Ao ler este livro lembrei-me de Bruce Chatwin e da inolvidável aventura “Na Patagónia” em demanda do brontossauro e de Paul Theroux, outro viajante crónico, que tomou fora de casa, em Chicago, “O velho expresso da Patagónia”, foi por ali abaixo e só não chegou ao cabo Horn porque a linha férrea termina antes. E lembrei-me também de Elias Canetti que ouviu “As vozes de Marraquexe” e as verteu num livro espantoso. Lembrei-me destes três viajantes inveterados e fiquei com vontade de reler aqueles livros admiráveis que nos legaram.
No seu livro, Maria João, diz-nos que foi num serão, sentada a ver televisão na companhia do marido, o Zé – assim mesmo, o Zé, como se a gente se conhecesse desde sempre e se desse de abraço. Diz ela que ao ver num documentário três jovens, Jim, Tom e Kate, percorrerem a montanha, sempre acima dos três mil metros, rodeados de paisagens, escarpas e glaciares, teve, naquele momento, a certeza que faria o mesmo. Em tempos li que Gabriel Garcia Márquez, teve, durante uma viagem de automóvel, a mesma visão e, diante dele, viu desfilar todo o enredo da sua obra prima “Cem anos de solidão”. Depois foi só parar, fechar-se longe do barulho, e escrever de empreitada todo o livro que lhe valeria um nobel.
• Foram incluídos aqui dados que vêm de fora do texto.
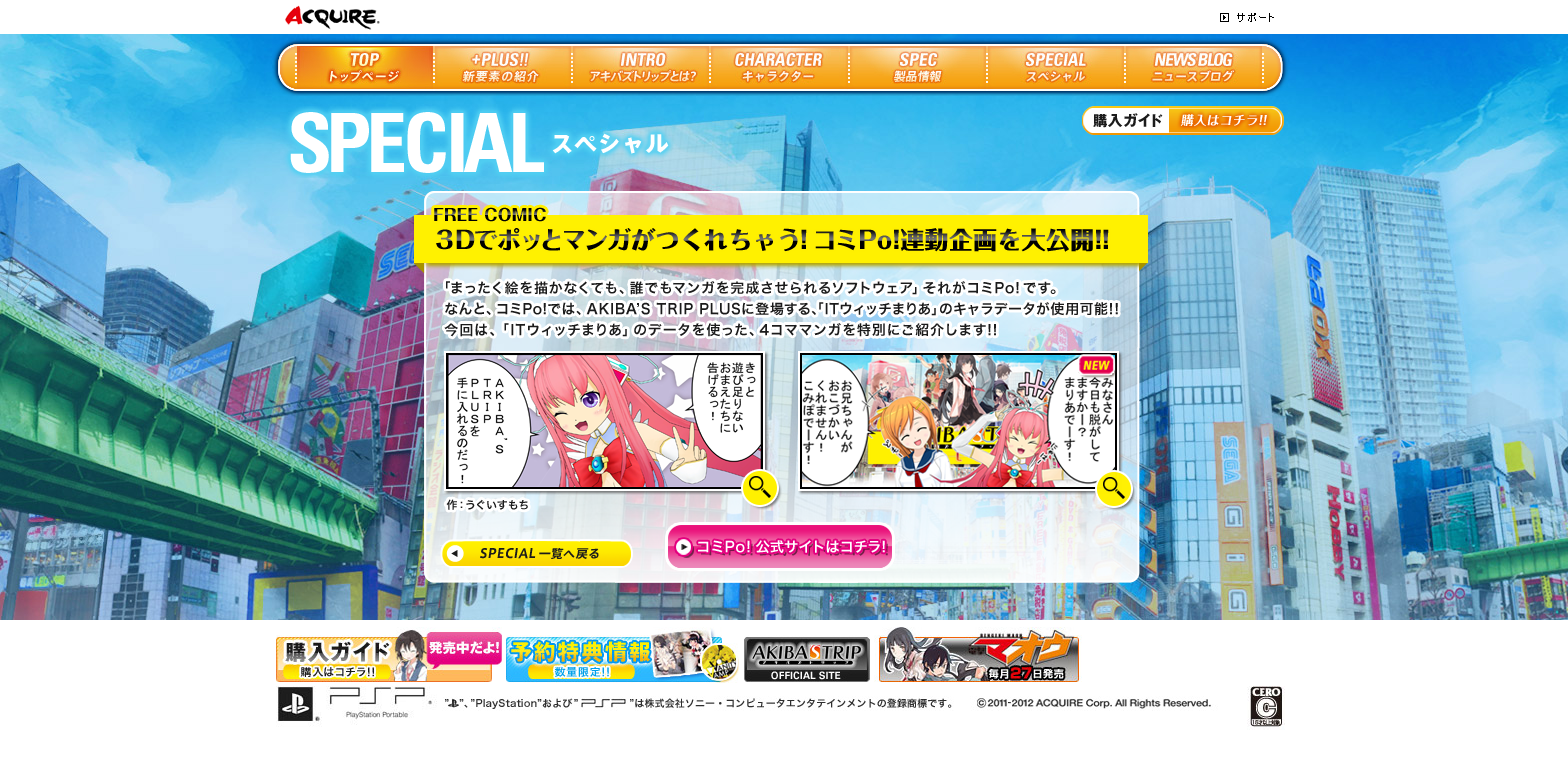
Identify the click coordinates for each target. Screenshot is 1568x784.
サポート (1247, 17)
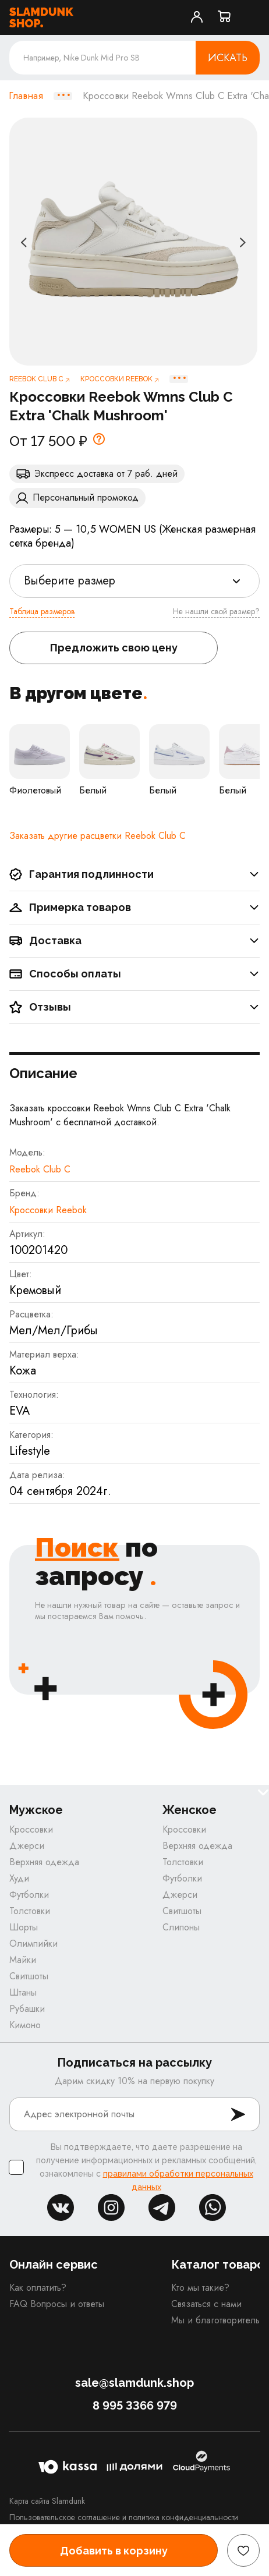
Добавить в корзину (114, 2551)
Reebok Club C (39, 1169)
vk (60, 2207)
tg (161, 2207)
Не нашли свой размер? (216, 611)
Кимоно (25, 2025)
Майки (22, 1959)
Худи (19, 1878)
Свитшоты (28, 1976)
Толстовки (29, 1911)
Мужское (36, 1810)
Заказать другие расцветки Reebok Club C (97, 835)
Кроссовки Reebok (48, 1210)
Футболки (29, 1894)
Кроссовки (31, 1829)
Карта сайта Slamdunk (47, 2501)
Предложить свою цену (114, 648)
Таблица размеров (42, 611)
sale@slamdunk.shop (134, 2383)
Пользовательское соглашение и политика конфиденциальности (123, 2517)
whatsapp (212, 2207)
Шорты (23, 1927)
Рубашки (27, 2008)
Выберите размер (69, 580)
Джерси (26, 1845)
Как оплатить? (37, 2287)
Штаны (23, 1992)
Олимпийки (33, 1943)
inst (111, 2207)
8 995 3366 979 (135, 2405)
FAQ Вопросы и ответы (56, 2304)
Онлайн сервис (53, 2265)
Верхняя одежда (44, 1862)
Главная (26, 96)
Eu, que tomo conhecimento destes prodígios, reconheço, humildemente, que não fui, ainda, tocado por essa graça. Sei, até, de ciência certa, que jamais o serei. Eu, que sei o dispêndio de energia para obrar cada linha, olho para estes prodígios e só me vem à memória o poema “Budapeste” de Billy Collins, poeta americano, que começa assim: A minha caneta move-se pela página/ como o focinho de um estranho animal...

02 janeiro 2012

UM NOVO CALENDÁRIO

Uma improvável dupla de sábios da Universidade John Hopkins, encorajada, talvez, pelos samoanos e os toquelauenses, soube-se por estes dias, propõem-se acabar não com um dia como os ilhéus mas com o calendário inteiro. Com efeito, um astrofísico e um economista, considerando que o nosso gregoriano calendário está velho e ultrapassado, lançaram uma campanha para a adoção de um novo calendário com uma nova forma de organizar os dias, fixando datas e permitindo que os feriados, como o Natal e o Dia de Ano Novo, possam calhar sempre a um domingo, todos os anos. Ao que consta continuaria a haver doze meses em cada ano que seria ainda dividido em quatro trimestres iguais de noventa e um dias, acabando a divisão entre anos comuns e anos bissextos. Para se recuperar os dias perdidos com esta contagem a dupla tirou da cartola uma ideia genial só ao alcance dos predestinados: a cada cinco ou seis anos haveria uma semana adicional. Ao novo calendário fixo, que prevê apenas um dia semanal de descanso, são apontadas vantagens laborais e produtivas, além de outros benefícios económicos, como o planeamento estável de férias, salários e calendários escolares e a simplificação de cálculos financeiros.
Ao ler a notícia dos sábios que querem mudar o calendário, lembrei-me da minha avó. A minha avó, que por razões que não interessam ao caso, tinha um carinho especial pelo S. Miguel não perdoaria a quem a privasse do convívio com o santo. A minha avó já morreu há muitos anos, mas lá, onde quer que se encontre, estará, certamente, de atalaia e não permitirá que uma dupla que decidiu esbanjar o dinheiro do empregador com a ideia estapafúrdia de um novo calendário, lhe roube o 29 de Setembro.

01 janeiro 2012

BOM ANO

primeiro dia do annus horribilis

E pronto, eis-nos chegados ao dia um do annus horribilis. Pudesse eu e fazia-lhe – ao annus horribilis - o que os samoanos e os toquelauenses fizeram ao 30 de Dezembro.
Mas não posso!
Por isso e ainda que, para nos dificultar as coisas, este ano seja bissexto, encará-lo-ei bem de frente, e sem vacilar, sem acusar as estocadas ao longo do trajeto, caminharei rumo àquilo que, quero pensar, será um futuro mais justo, mais tolerante, mais probo e mais solidário. Mostraremos àqueles cinzentões do norte do que é capaz um meridional despeitado.
Junta-te a mim!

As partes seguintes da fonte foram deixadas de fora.